Chain, sprocket and so on

Next up are the chain and sprockets. Before working on those, it is advisable to cover the floor with a piece of cardboard to avoid stains. First, remove most of the old grease with an old cloth or brush. Then spray the chain and sprockets with CHAIN CLEAN DEGREASER as far as you can reach and leave it on for some time. If you want, you can scrub it in with a brush. Then wipe off the dissolved grease residue with a cloth and lubricate the chain with a spray like CHAIN LUBE OFF ROAD, CHAIN LUBE ROAD STRONG or CHAIN LUBE RACING by MOTOREX. If your motorcycle has a main stand, this is easily done. If it only has a kick stand and you are on your own, you will likely not get around pushing it down the road a stretch.

Maintenance of the moving parts

Lubricating moving parts and hinges is important. It is advisable to use a general purpose oil spray like JOKER 440 SYNTHETIC or INTACT MX50, which will creep under moisture and displace it, leaving behind a highly effective protective film. The cans are supplied with a long spray nozzle. This lets you reach even spots that are difficult to access. Which parts need to be lubricated depends on the bike in question. Remember parts like main and kick stands, the hinges of the shift lever, shift linkage and foot brake, hand levers, moving linkages of mechanical clutches and throttle positioners on carburettors. Ignition, seat and helmet locks may also benefit from a drop of oil. Be careful with oiling up cables though.
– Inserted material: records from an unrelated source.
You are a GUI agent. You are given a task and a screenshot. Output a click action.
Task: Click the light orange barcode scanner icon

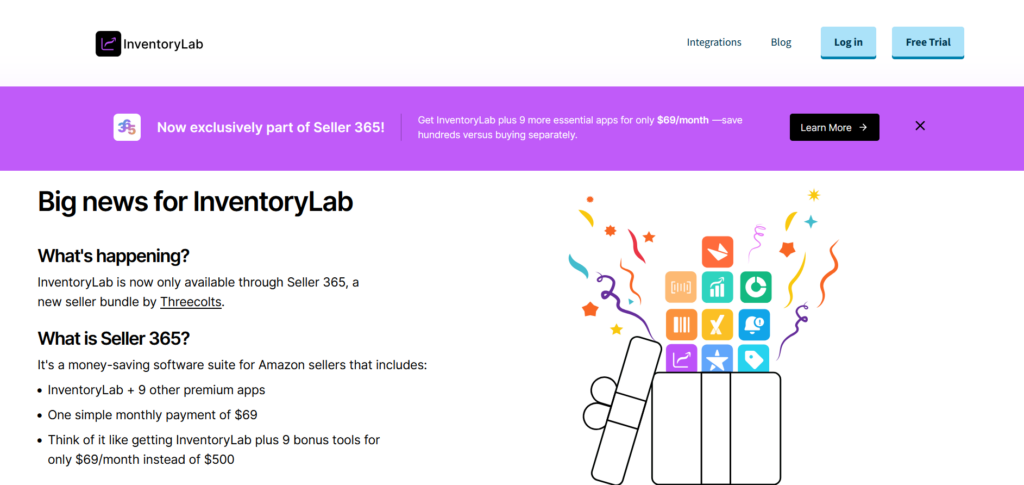681,287
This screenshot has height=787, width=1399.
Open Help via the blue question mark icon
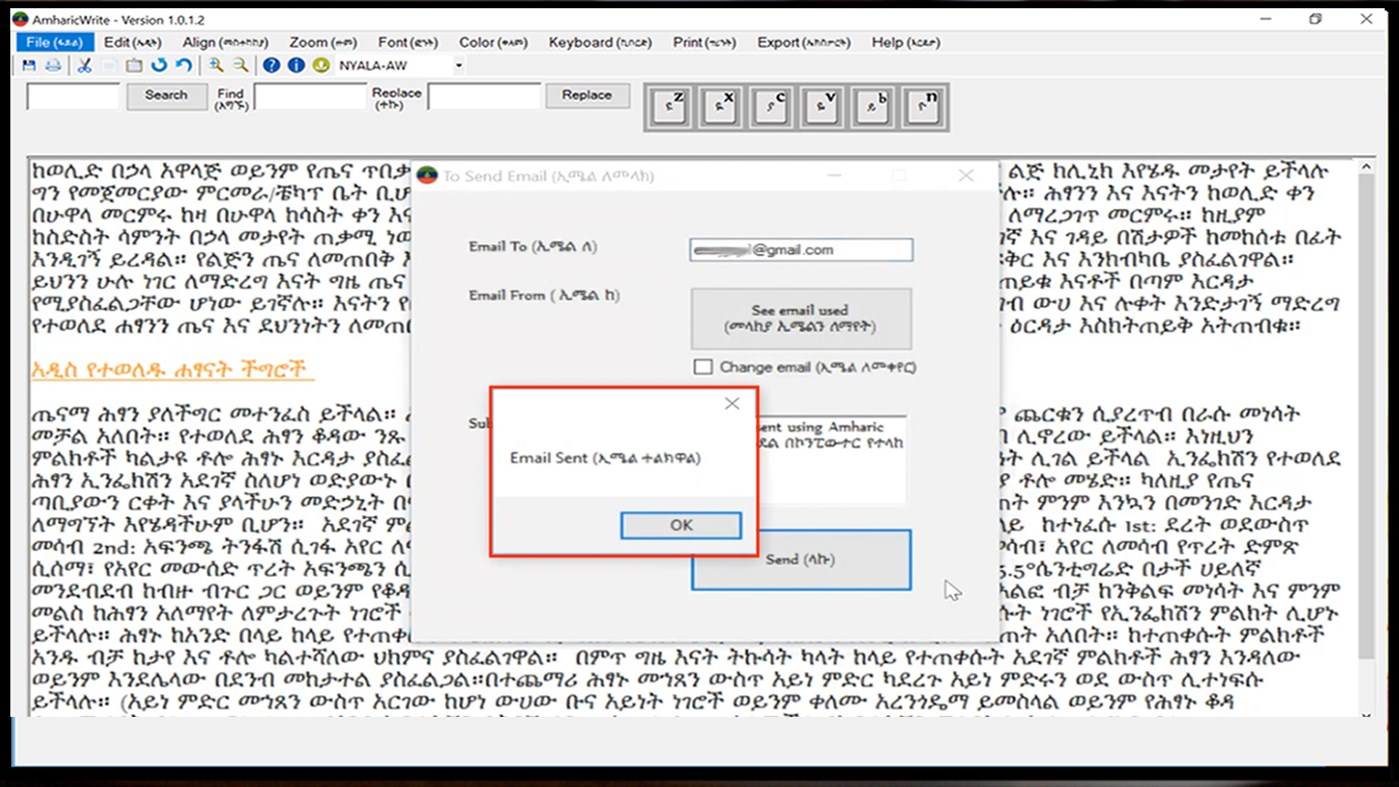tap(271, 65)
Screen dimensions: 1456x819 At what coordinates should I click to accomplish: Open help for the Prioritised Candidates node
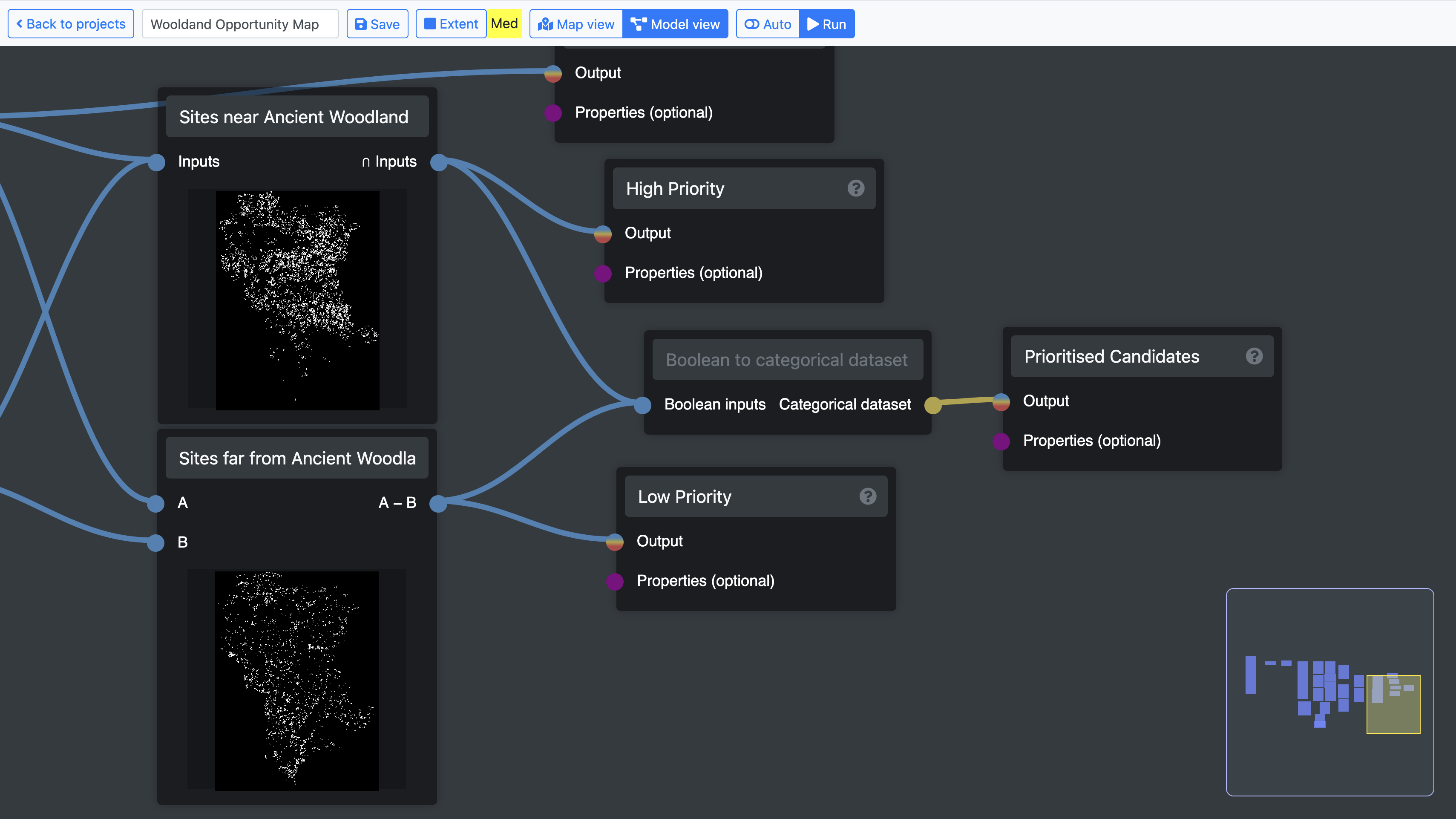[x=1254, y=356]
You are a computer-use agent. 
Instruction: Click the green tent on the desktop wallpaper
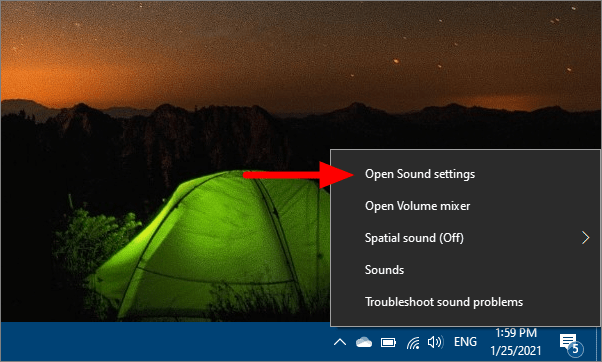pos(215,246)
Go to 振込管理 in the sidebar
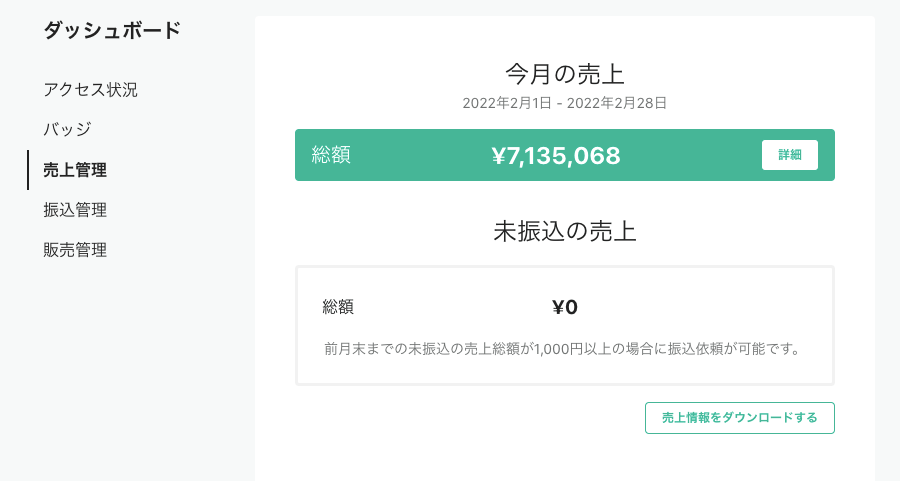Image resolution: width=900 pixels, height=481 pixels. click(75, 210)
Should they be teflon-coated ones, their self-lubricating effect will be destroyed by spray oil.

Care of motorcycle and accessories/clothing

After these technical precautions for the winter break, it is time to take care of your bike’s looks. Painted surfaces, chrome and metal parts can be treated with the care and protection spray MOTO PROTECT. Spray the parts, leave it on a little, then rub it in with a clean cloth. The spray is oily, so best avoid getting any on the seat, grips and tires. The surfaces will be protected from corrosion by a thin oil film that is easily removed in spring with appropriate means.
It is also a good idea to impregnate leather seats and saddle bags. The proper product for this is PROTEX SPRAY which can also be used to treat riding apparel like leather boots, jackets and trousers. The spray is even suitable for impregnating functional textile riding gear with breathable membranes.

Last but not least

On a final note, the question remains of what kind of cover to use. If the bike is kept in a dry room, a simple canvas cover is surely sufficient. If the bike has to stay outside though, you will hardly get around using a waterproof bike cover. Breathable covers are a little more expensive. However, they have the advantage of letting moisture escape that has condensed beneath the cover. If you use a simpler kind of non-breathable cover, you should let it air out once in a while to avoid moisture accumulating beneath it.

If you properly store your bike for the winter break, you will be able to make use of the first nice days early in the New Year with little preparation. Apart from that, regular bike care serves to maintain the bike’s value and can even prevent breakdowns and expensive repairs as you notice minor flaws before they grow into major problems.